======== TEXT BLOCK ========
It’s a simple way to visualize and take stock of what’s connected and what’s potentially vulnerable. The second thing is that companies recognize the issues but have no idea what to do about them. For us, it’s to help them remediate – which one of these things do you address? Really pinpointing and organizing priorities using the Azure platform.
Michal Kuptz – General Manager, America Device Experiences: Adding to that, from a manufacturer’s perspective, when you differentiate between industrial and consumer, there’s an inherent fear that continues to persist around connecting consumer devices. The home environment and home gateways are probably as open and transparent as any environment.
The announcement of Azure Sphere did three things. It first addressed a massive gap in the awareness around what is secure. Many companies that we met with before we announced Azure Sphere told us, “We’re secure enough.” There wasn’t a benchmark to be able to model what “secure” meant. Microsoft’s seven security properties delineate between having a secure hardware, a secure OS, and a secure software base through the Azure platform.
In terms of a holistic approach to securing devices, Microsoft is saying, “We’ll take on the operation support side of securing that device” – it is an outsource of device security. When you move that into the consumer environment, parallel to the commercial/industrial environment, it sets a whole new pattern of engagement that we’ve never had before.
The third facet says, “We’ll extend that support and we’ll be responsible for securing those devices for 13 years.”
DE: Why do you think we’re not seeing more movement towards that second phase of IoT solutions? From implementation and data collection to analysis and improvement.
MK: I’ll address it from an engagement perspective. In the Americas, I have roughly 3,100 OEMs that I’m responsible for. And of those OEMs, the primary focus is, “Do I want to be the disruptor? Or be disrupted?” Once they decide that they’re going to be the disruptor, they become the aggressor in terms of accelerating their transformation. If they’re disrupted, it’s a defend-and-protect strategy, which takes longer because they’re trying to maintain the core business and revenue streams while dabbling in this “How long can I survive?” mindset.
These engagements fall into two identity factors, the first being, is there an executive sponsor across the organization that says, “We will make this transformation happen”? You see that with companies like Johnson Controls, in trying to go to an autonomous type of device that will then auto-update based upon the environment that it’s in. They’re going to be the disruptor.
The disrupted then becomes, “I gotta make something, connect it and be able to compete in added value to my end customers.” The fear factor and the reason it takes longer isn’t that of technology and it isn’t because of the architecture, it’s because of the uncertainty and doubt around being all in or partially in.
======== DATA ENTRIES ========
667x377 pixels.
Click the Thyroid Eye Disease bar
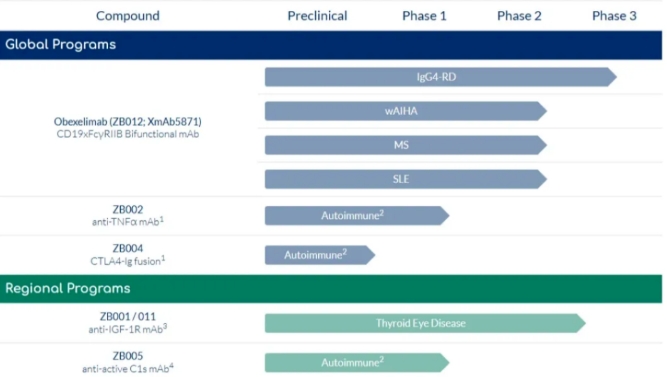tap(425, 323)
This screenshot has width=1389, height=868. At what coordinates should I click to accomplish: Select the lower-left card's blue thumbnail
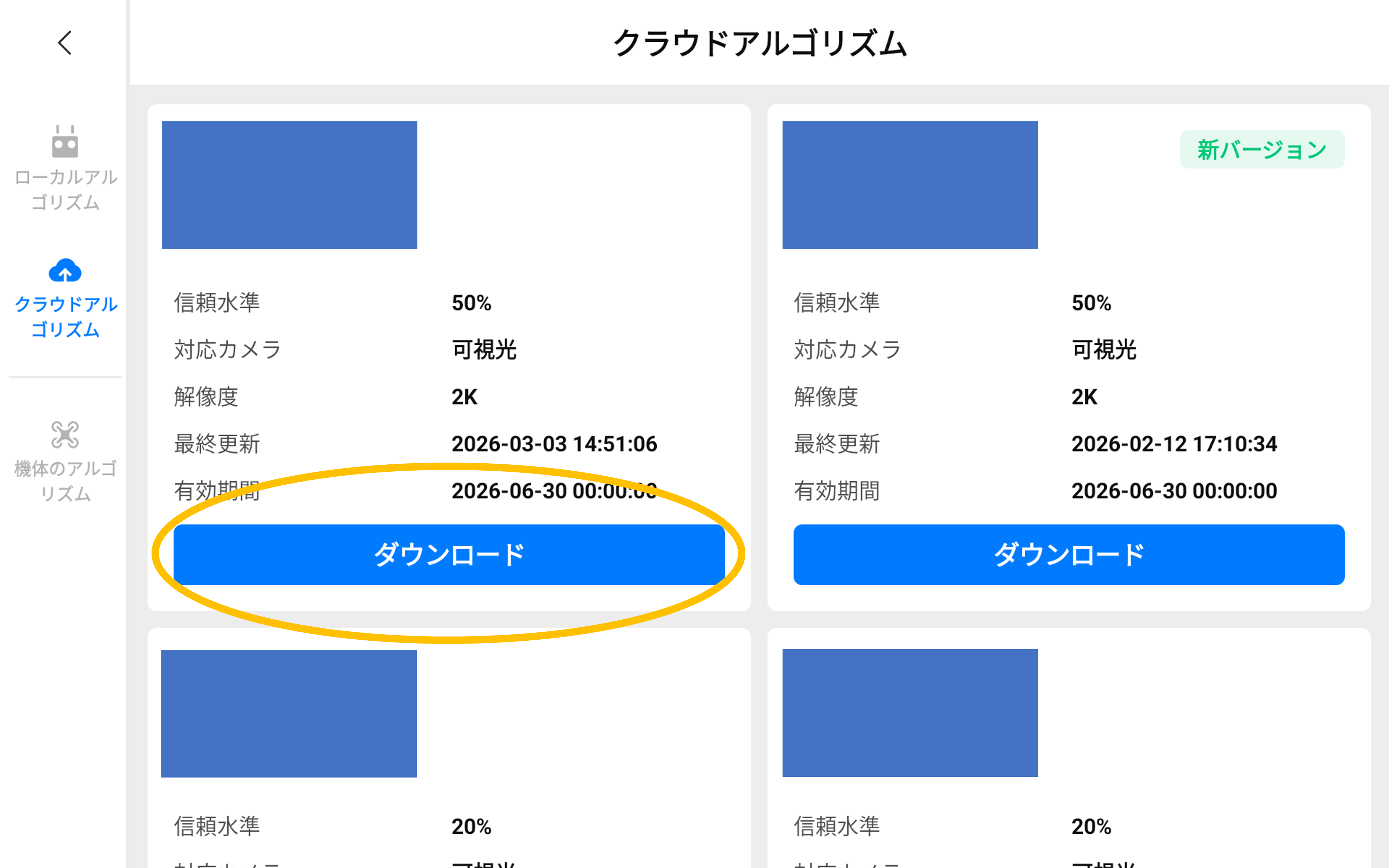289,714

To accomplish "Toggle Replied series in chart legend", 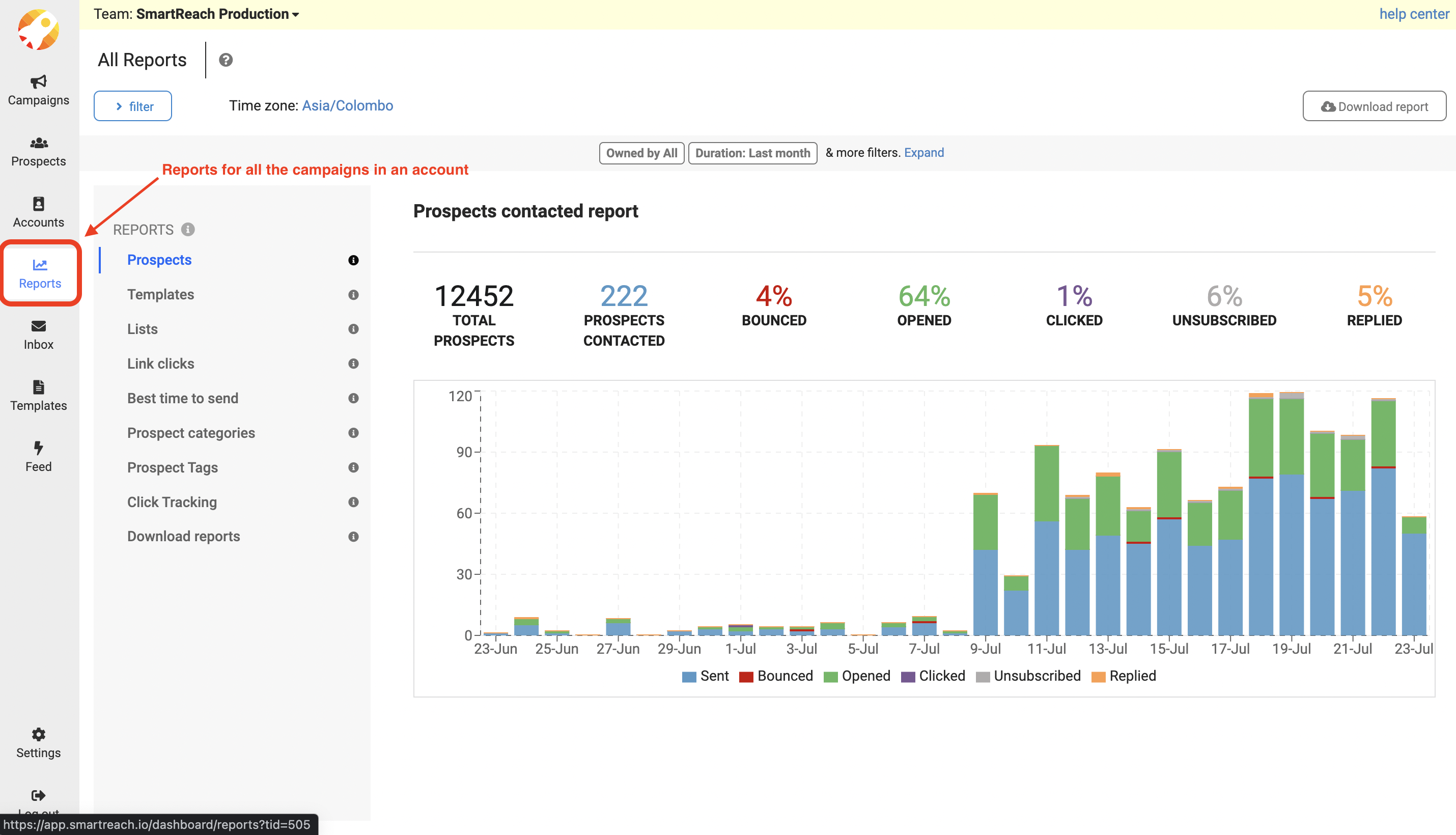I will click(x=1124, y=676).

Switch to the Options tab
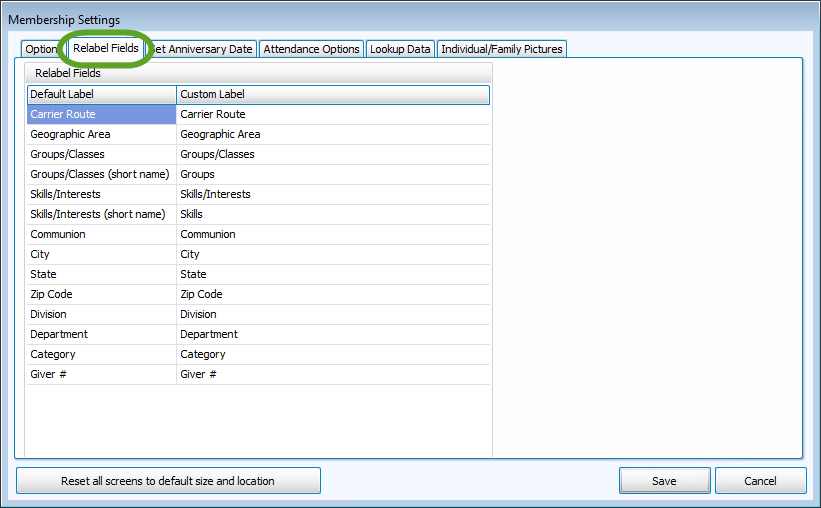point(41,49)
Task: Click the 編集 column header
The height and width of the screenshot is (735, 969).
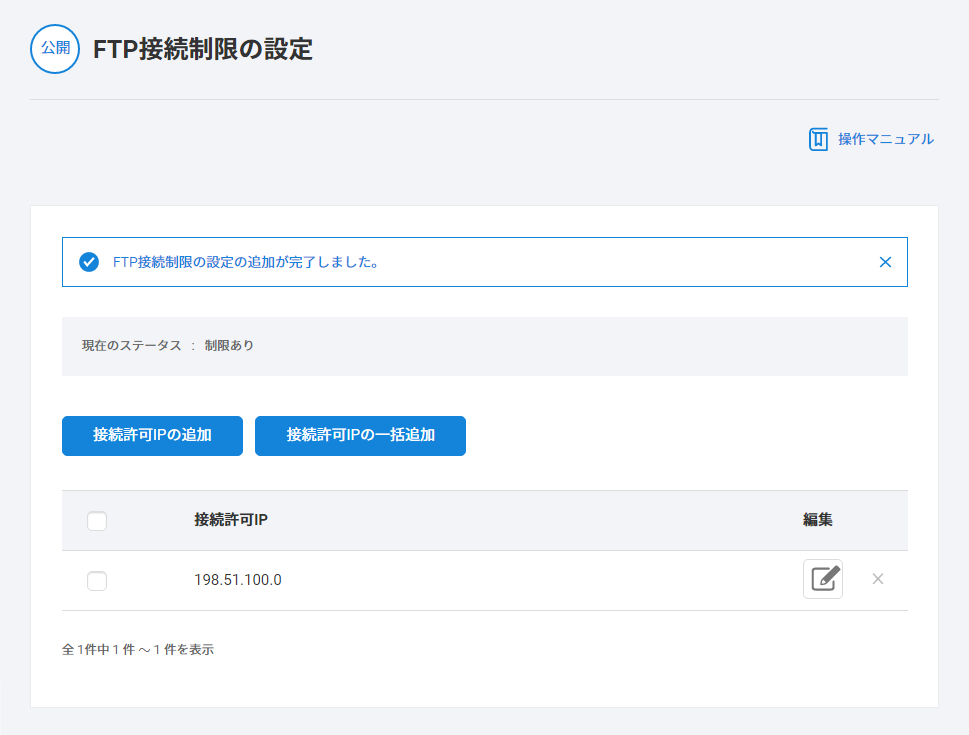Action: (x=817, y=520)
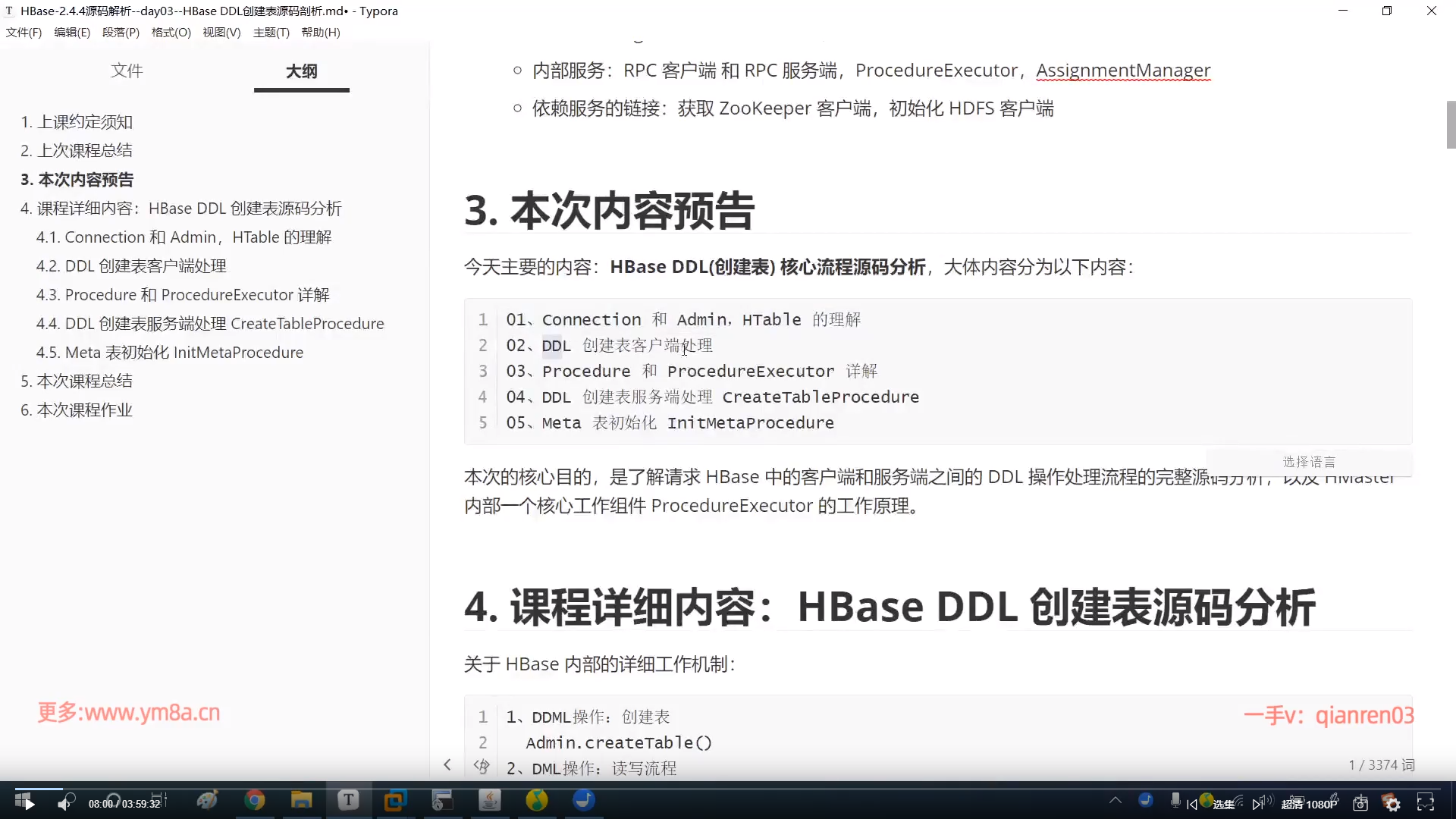The width and height of the screenshot is (1456, 819).
Task: Toggle source code mode icon
Action: (x=482, y=765)
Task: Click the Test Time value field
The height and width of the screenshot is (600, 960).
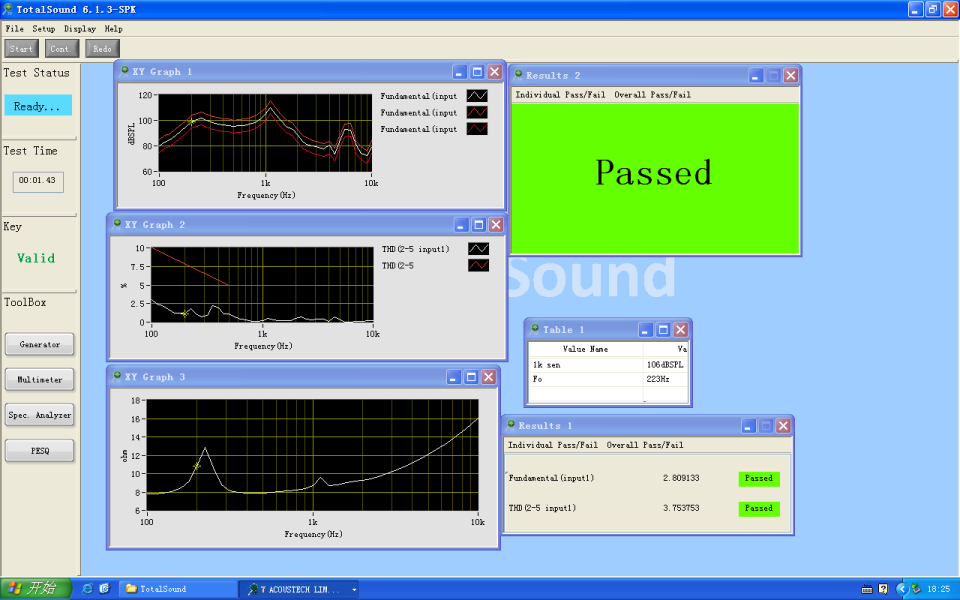Action: [x=38, y=181]
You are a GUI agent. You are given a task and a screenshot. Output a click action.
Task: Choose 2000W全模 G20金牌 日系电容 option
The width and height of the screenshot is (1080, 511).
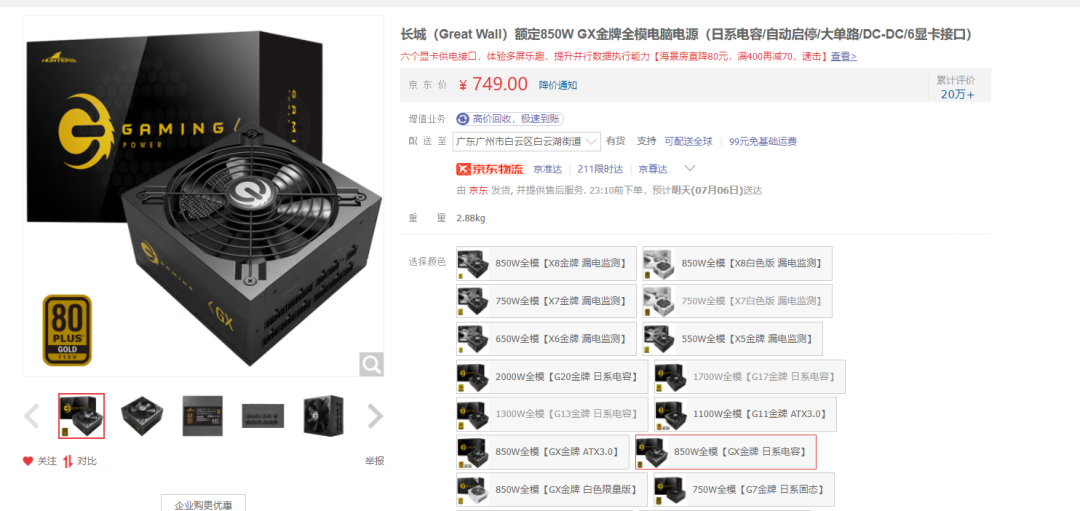[x=552, y=377]
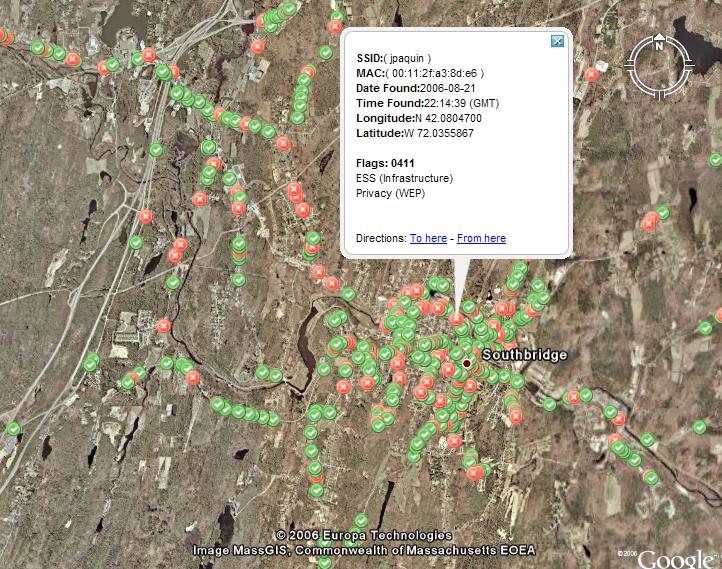Click the green check marker touching the right map edge
This screenshot has width=722, height=569.
point(715,160)
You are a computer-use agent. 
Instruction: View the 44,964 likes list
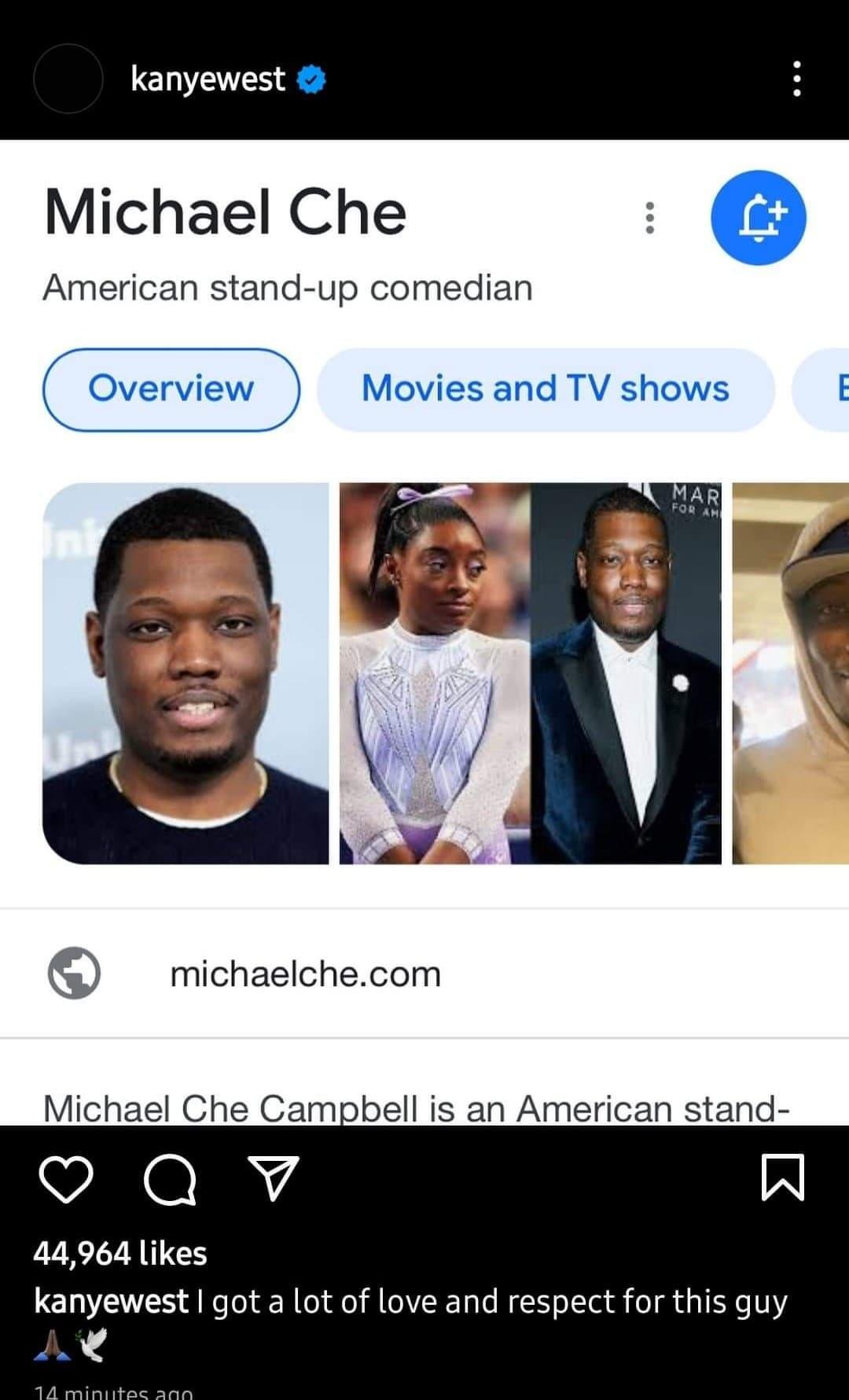120,1253
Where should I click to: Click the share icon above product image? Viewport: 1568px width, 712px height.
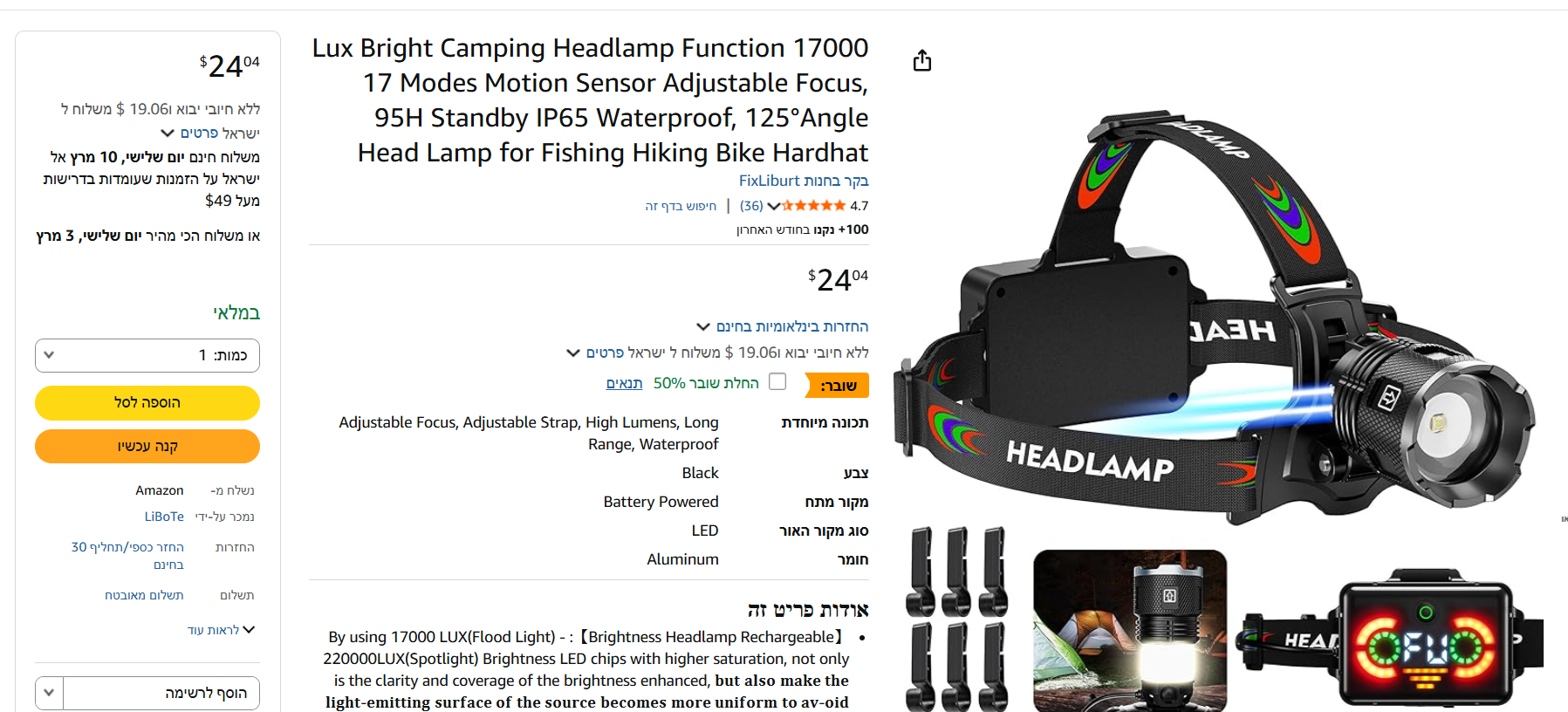922,61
========
_REQUIRED ACTIONS_
1. In the Azure Sphere interview, roughly how many OEMs in the Americas does Michal Kuptz say he is responsible for?
2. Carry on the Azure Sphere interview from the point where the text ends.

_RESPONSES BY TASK_
1. Roughly 3,100.

2.
KA: To [MA’s] question about what gaps Microsoft is seeing, a lot of organizations felt like this environment is not secure and they don’t want to connect OT to this network that they believe exposes them to unsavory elements. Being able to have a view of that and have the tools and environments to show them something that’s operationally sound and secure at the same time is what we’re trying to do with the Azure platform.
MA: Could you elaborate on Microsoft’s involvement with legacy systems? A big concern of our readers is the overall investment costs associated with updating those systems with IoT. So how does Azure specifically work with the network architecture that’s already in place?
TS: That’s a great question, and it’s a pretty complex problem to solve. We always realize that the refresh cycle in manufacturing environments [is] very long. When you look at an assembly line, that assembly line is there for 30 years. But we can tap into the existing infrastructure, extract the data, and do a protocol conversion either at the IoT edge because we have the compute engine, or at the cloud.
Then it’s an IP-based packet with the new protocol. We try to push the conversion points as close to the port as possible. The second thing is that we’re driving standards. Like OPC UA, where we can actually push that responsibility to the vendors, [so] that they would be responsible for getting to common-based standards that everyone can understand.
The third thing is that we’re working on a program called Plug-and-Play that we haven’t announced yet. Ten years ago when you bought a PC, you had to go home, download the drivers, or this and that version. You don’t do that anymore. We’re trying to do the same thing for the IoT world where every device will self-subscribe itself to a service and say “I’m this kind of device, these are my characteristics.” We then create a common data model of what these devices should be doing and their functions – which is automatically brought into the network to perform those functions.